═══ Information given ═══

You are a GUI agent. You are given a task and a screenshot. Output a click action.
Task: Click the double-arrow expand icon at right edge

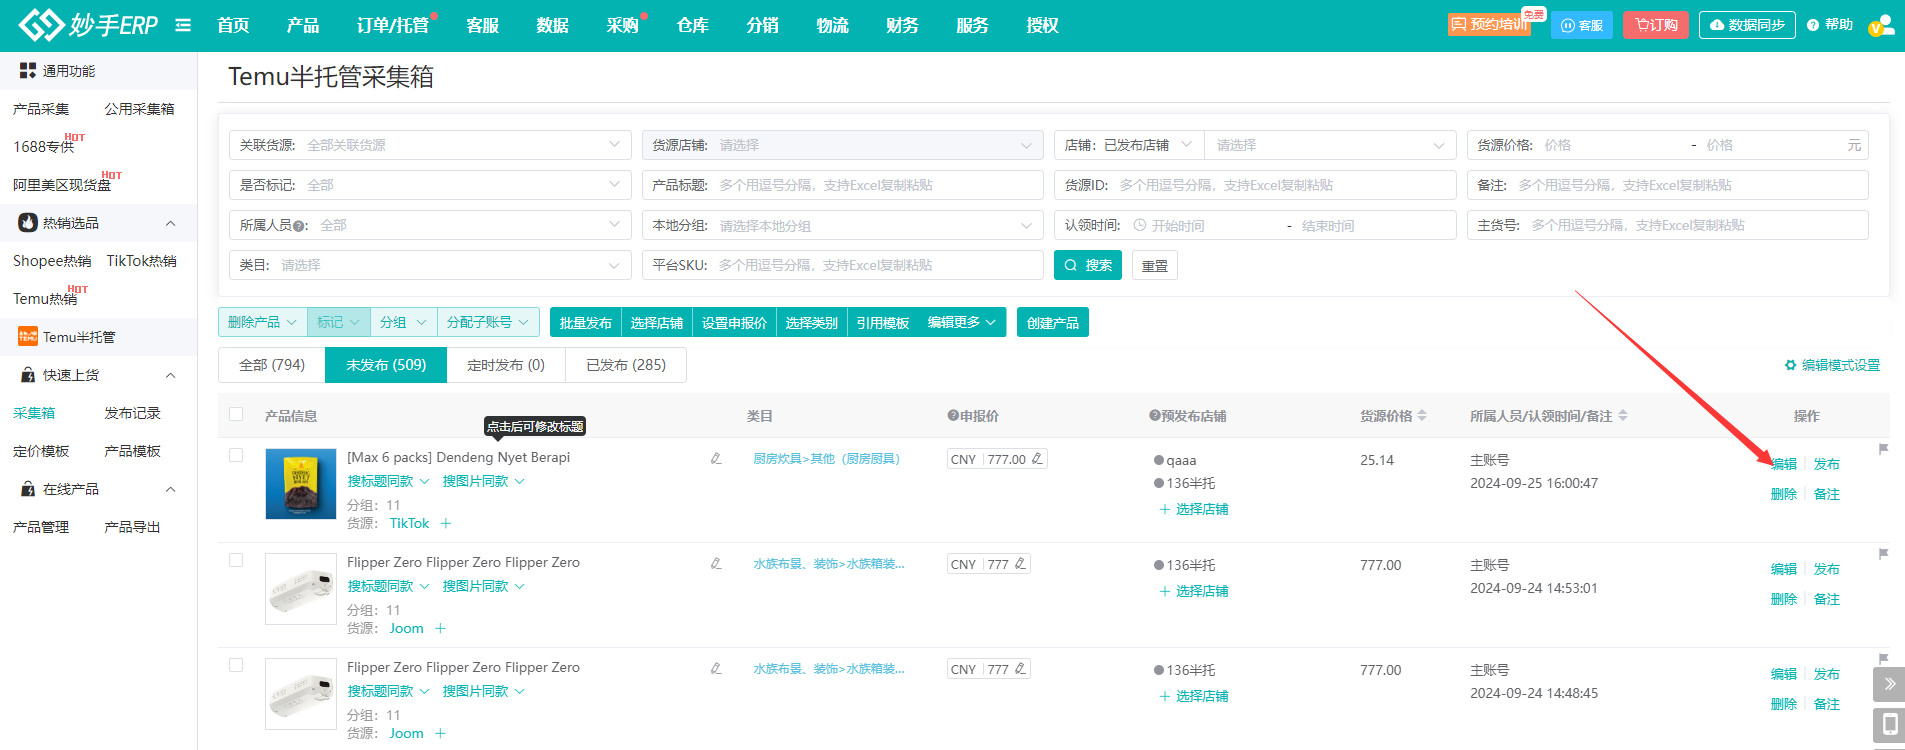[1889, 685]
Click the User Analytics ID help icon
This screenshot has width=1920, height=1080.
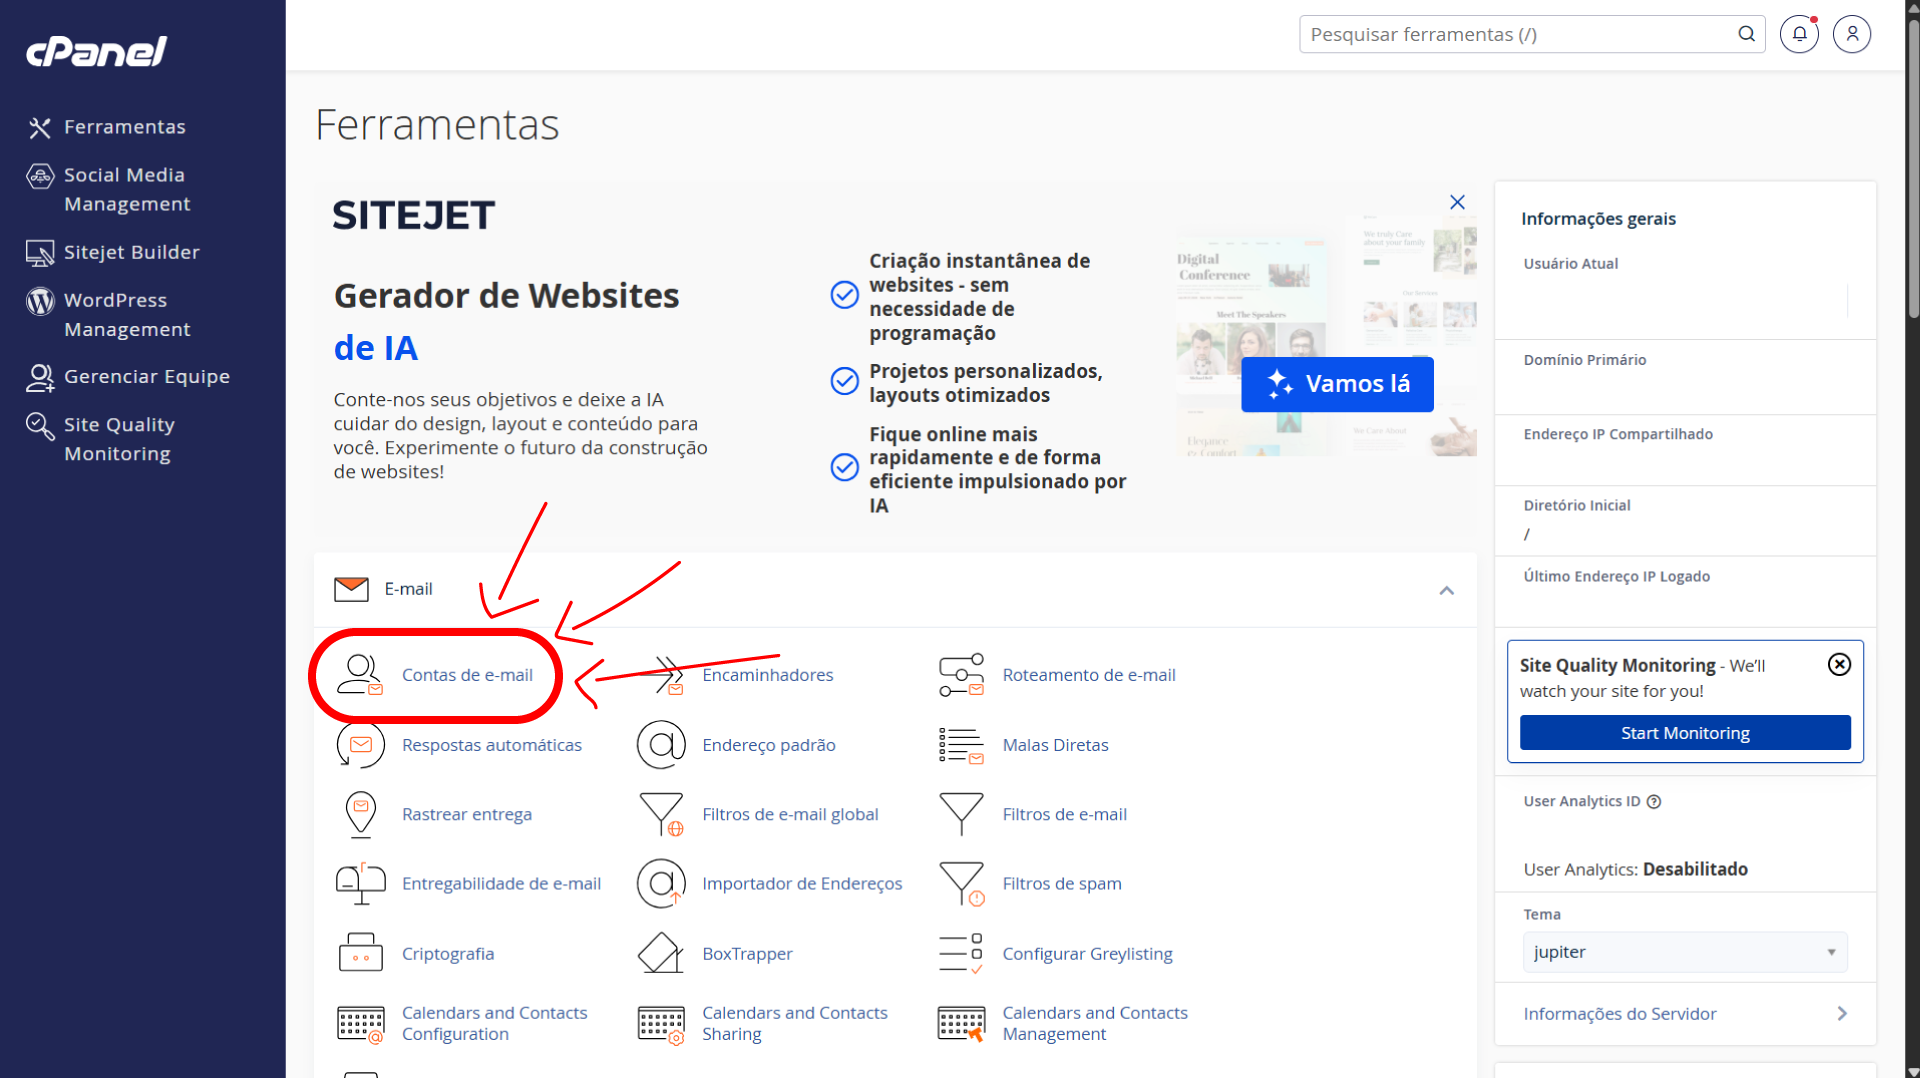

═══

→ Stated exercise
Reproduce every line of the material above word for word, leaving out the pictures.

→ Written solution
You are a GUI agent. You are given a task and a screenshot. Output a click action.
Task: Click the double-arrow expand icon at right edge

[1889, 685]
Click the User Analytics ID help icon
This screenshot has width=1920, height=1080.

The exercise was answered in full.